Give back exactly the lines from the one holding "Toggle the aspect ratio lock" to the last line of the entries, both included, and nothing more.

▬▬▬

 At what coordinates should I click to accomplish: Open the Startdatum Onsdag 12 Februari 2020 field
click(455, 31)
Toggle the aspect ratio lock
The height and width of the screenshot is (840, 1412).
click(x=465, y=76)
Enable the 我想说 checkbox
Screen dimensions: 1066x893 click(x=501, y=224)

▬▬▬

● FINAL ANSWER:
Toggle the aspect ratio lock
The height and width of the screenshot is (840, 1412).
click(x=465, y=76)
Enable the 我想说 checkbox
Screen dimensions: 1066x893 click(x=501, y=224)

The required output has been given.